Since the Taliban's fall in 2001, Afghan exiles and refugees have been slowly returning, giving the city a new vibrancy. New shops and restaurants are open, and women walk the streets alone, unescorted by male relatives as required by the Taliban. Once-forbidden music blares from alleys, and movie DVDs are on sale.

If you read the story, it's clear that most of the city's problems date back decades. Efforts to create a national police force, rebuild roads, help malnourished children, and voter registration are proceeding apace. India and Afghanistan just signed a preferential trading agreement.

However, the key political problem remains the lack of central authority and persistence of low-level violence. On this front, one can point to limited progress. This week, for example, local governors pledged to transfer more tax and customs revenue to the central government of Hamid Karzai. And the Washington Post reports that Karzai has relieved Aburrashid Dostum, one of the most opportunistic warlords in Afghanistan, from his regional post.

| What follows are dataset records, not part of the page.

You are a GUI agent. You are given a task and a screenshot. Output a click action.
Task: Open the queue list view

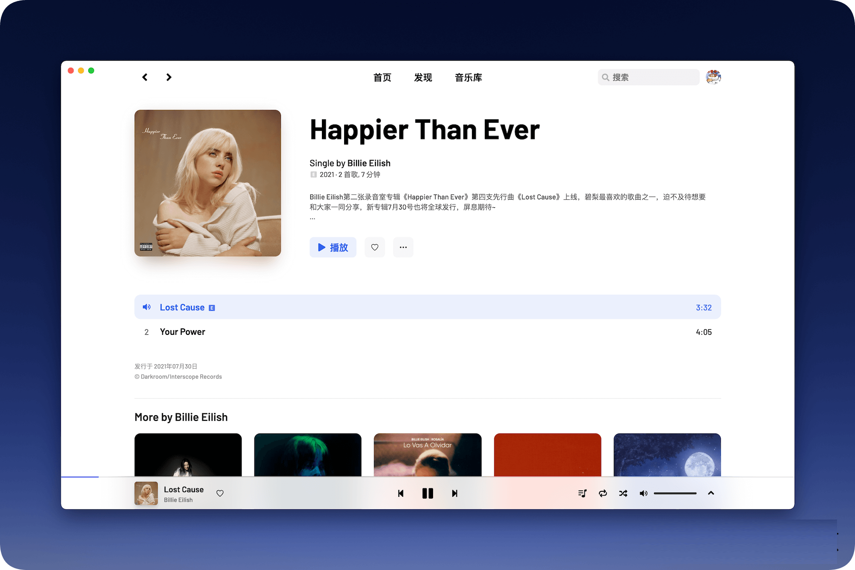(582, 493)
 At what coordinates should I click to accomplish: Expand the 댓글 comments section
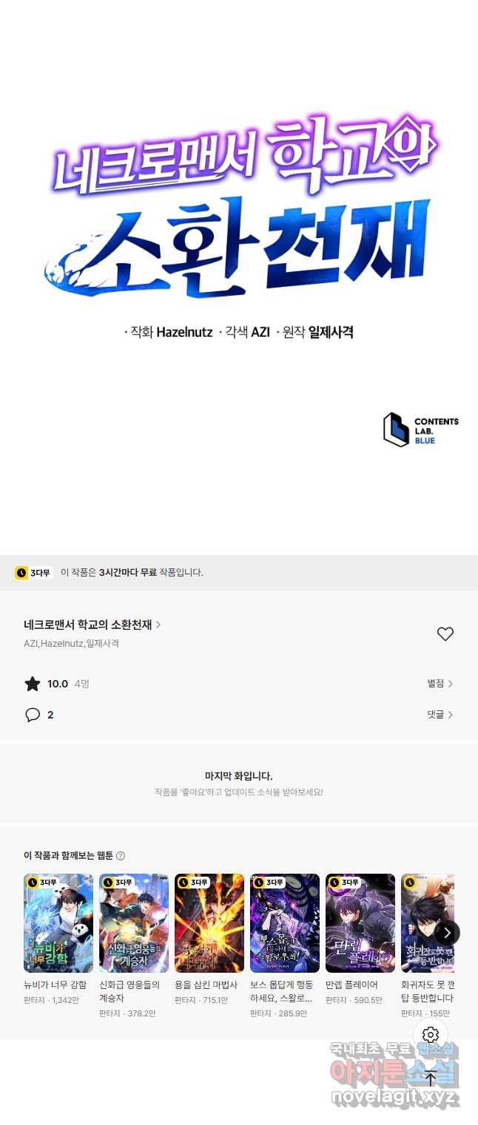click(440, 715)
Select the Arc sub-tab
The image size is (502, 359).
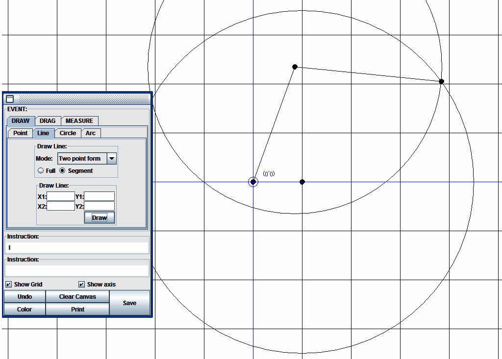click(91, 133)
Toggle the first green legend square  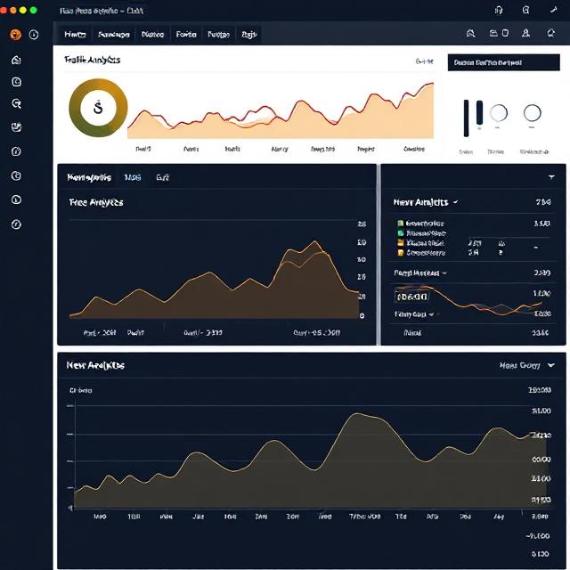(400, 224)
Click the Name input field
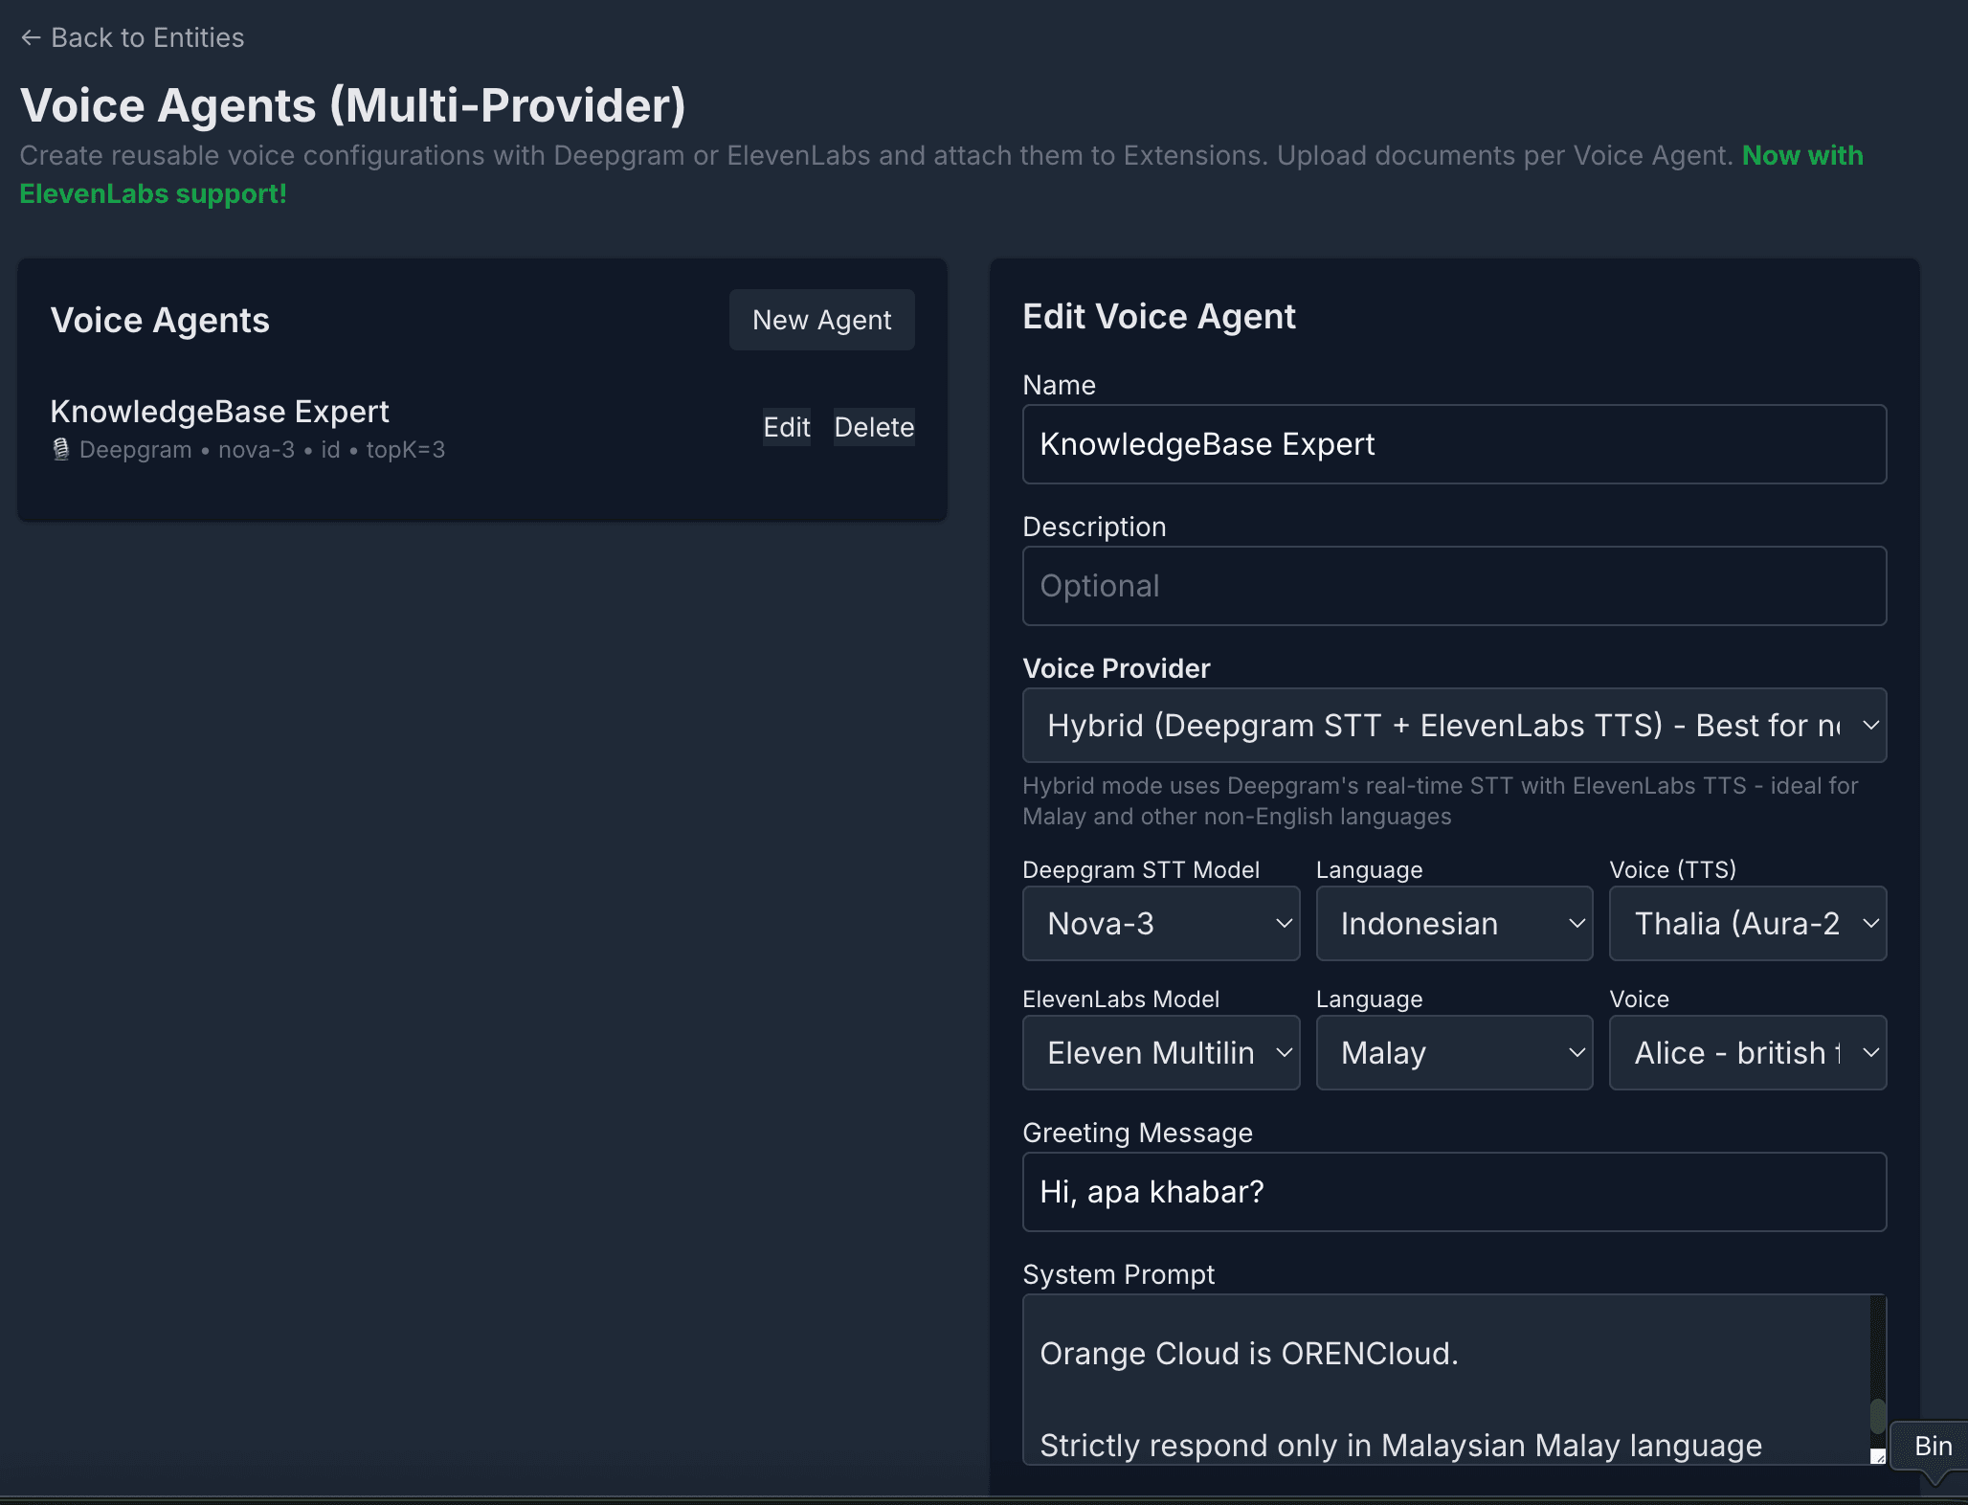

However, several grains of salt are in order. As the Economist notes:

[T]he governors had little to lose. Mr Karzai has no power to enforce the agreement, let alone to collect back taxes, or even to work out how much is actually being raked in at remote border posts by often corrupt officials. Mr Karzai said that the customs money would help boost central-government revenues from a pathetic $80m last year (excluding foreign aid) to $600m next year. Not likely, say observers close to the finance ministry. Several of the governors, notably Ismail Khan in the west and Abdul Rashid Dostum in the north, will still have the power to skim off what they see fit, albeit a bit less than before. After all, they need the money, not least in order to pay for their extensive private armies. Mr Khan's alone is tens of thousands strong, far outnumbering on its own the national army that Mr Karzai is trying to build.

And the Post story notes the following on Dostum:

Attah Mohammad [an ethnic Tajik militia leader whose forces frequently clash with Dostum's] had asked Karzai to relocate Dostum to Kabul rather than let him return to the north. But Dostum will be allowed to stay in the north, where he maintains a militia force numbering in the thousands, and advise Karzai on military and security affairs from afar

There are also reports that Al Qaeda is reconstituting itself in Afghanistan.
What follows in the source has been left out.